**TAREA A REALIZAR**.
En el fragmento sobre los estínjers, convierta en una lista breve el párrafo que comienza con «A mí me pareció que estaba muy mal escrito», conservando sus datos principales.

**FRAGMENTO DE LECTURA**.
===============

Qué casualidad, a un amigo, los estínjers le dieron una paliza o le quisieron pegar y él les devolvió las hostias o algo así. Pero es que a ese amigo siempre le estaban pasando cosas raras que nadie podía comprobar, pues nunca sucedían delante de testigos. Él fue el único conocido que dijo ser atacado por un grupo de estínjers que recorrían el barrio en misión de caza. Yo, la verdad, no me lo creí. Pensé que le resultaba más cómodo inventar una historia verosímil para su madre, escenificando uno de sus terrores de barrio más recurrentes, que contar alguna cruda verdad probablemente relacionada con el tráfico de estupefacientes al menudeo y con un camello que quería dar una lección a un niñato que estaba vendiendo demasiada mierda en su zona.

Pero qué sabía yo de violencia urbana y juvenil. Qué sabía yo de estínjers. En cambio, de tráfico de estupefacientes en mi barrio y de la mala hostia que gastaban los camellos sí que sabía un poco. También estaba al corriente de la estupidez intrínseca de mi amigo, que nunca se postuló a ningún Nobel.

Un periodista muy intrépido se infiltró entre los estínjers. Y escribió un libro que se vendió mucho, y tuvo que cambiar de identidad y esconderse, el periodista. Fue muy impactante todo. Muy valiente, el periodista. El libro gustó mucho.

A mí me pareció que estaba muy mal escrito, pero lo que más me molestó fue que la mitad de sus páginas eran experiencias sin contraste ni verificación posible, y la otra mitad eran pasajes fusilados de libros de sociología y de historia reciente de los movimientos juveniles. Y como yo ya me sabía cómo nació el rollo oi! y no soy hombre de fe —y, por tanto, no puedo creer el testimonio de alguien que no aporta sustento ninguno de su credibilidad, ya que oculta hasta su propio nombre y ni siquiera responde de sus afirmaciones con su cara y su DNI—, el impactante y valiente libro me pareció un bluff.

Vamos, que yo también escribía un libro de esos de infiltrado entre los estínjers. Con recopilar las leyendas que circulaban entre las madres del barrio y narrarlas en primera persona diciendo que las he visto, está hecho. A ver quién tiene huevos de rebatirme a mí nada. A mí, cuidadín, que he estado con los estínjers y sé cómo las gastan. A mí, que he visto el horror, tío, el fucking horror. A mí, que me fumo un puro con el coronel Kurtz todas las mañanas mientras huelo el napalm y soy el novio de la muerte.

Los estínjers eran las meigas de nuestro barrio. Haberlos, húbolos, pero, ¿quién los había visto? Yo no, desde luego, y nunca me sentí amenazado por ellos.

===============

**REGISTROS DE DATOS**.
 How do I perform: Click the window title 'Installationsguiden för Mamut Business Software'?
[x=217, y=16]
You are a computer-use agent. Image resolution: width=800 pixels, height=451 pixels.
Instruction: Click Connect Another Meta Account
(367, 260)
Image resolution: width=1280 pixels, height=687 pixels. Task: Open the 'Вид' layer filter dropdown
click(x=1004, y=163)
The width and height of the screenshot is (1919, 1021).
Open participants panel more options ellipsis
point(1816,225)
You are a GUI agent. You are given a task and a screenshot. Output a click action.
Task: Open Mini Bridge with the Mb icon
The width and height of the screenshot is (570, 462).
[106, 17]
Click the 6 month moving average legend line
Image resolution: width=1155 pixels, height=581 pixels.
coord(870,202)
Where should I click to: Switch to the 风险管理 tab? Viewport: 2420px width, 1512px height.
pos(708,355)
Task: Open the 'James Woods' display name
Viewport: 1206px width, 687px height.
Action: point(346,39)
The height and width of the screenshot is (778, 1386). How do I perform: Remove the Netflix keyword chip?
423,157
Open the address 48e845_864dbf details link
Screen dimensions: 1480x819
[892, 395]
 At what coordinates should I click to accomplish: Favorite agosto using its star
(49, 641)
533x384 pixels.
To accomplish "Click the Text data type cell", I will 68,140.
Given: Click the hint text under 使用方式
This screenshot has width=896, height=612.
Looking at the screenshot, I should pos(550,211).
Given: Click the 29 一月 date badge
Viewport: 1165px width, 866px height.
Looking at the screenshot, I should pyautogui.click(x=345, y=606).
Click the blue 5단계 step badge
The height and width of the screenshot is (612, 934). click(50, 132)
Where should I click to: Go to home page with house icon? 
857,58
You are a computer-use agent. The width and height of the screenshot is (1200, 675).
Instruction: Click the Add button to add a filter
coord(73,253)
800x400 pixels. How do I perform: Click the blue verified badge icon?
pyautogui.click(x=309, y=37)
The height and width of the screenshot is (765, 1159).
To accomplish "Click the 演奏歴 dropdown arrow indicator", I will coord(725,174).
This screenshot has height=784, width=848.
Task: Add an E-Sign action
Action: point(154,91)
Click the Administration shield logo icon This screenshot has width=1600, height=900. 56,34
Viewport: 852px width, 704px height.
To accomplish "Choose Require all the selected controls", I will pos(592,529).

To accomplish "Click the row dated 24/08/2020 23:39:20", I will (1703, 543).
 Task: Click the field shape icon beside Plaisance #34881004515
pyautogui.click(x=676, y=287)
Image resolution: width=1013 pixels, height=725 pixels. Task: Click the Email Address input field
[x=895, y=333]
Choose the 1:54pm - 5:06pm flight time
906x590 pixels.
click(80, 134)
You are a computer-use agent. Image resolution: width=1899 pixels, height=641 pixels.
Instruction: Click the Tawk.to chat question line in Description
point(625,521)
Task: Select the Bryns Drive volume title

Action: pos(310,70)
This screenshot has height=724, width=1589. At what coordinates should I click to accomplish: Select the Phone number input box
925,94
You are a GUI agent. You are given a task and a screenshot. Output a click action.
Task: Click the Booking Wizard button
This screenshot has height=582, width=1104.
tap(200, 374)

===============

**PROBLEMA RESUELTO**.
- El libro le pareció muy mal escrito.
- Lo que más le molestó fue que la mitad de sus páginas eran experiencias sin contraste ni verificación posible.
- La otra mitad eran pasajes tomados de libros de sociología y de historia reciente de los movimientos juveniles.
- Ya sabía cómo nació el rollo oi! y no es hombre de fe.
- No puede creer el testimonio de alguien que no sustenta su credibilidad, pues oculta su nombre y no responde de sus afirmaciones con su cara y su DNI.
- Por todo ello, el libro, tenido por impactante y valiente, le pareció un bluff.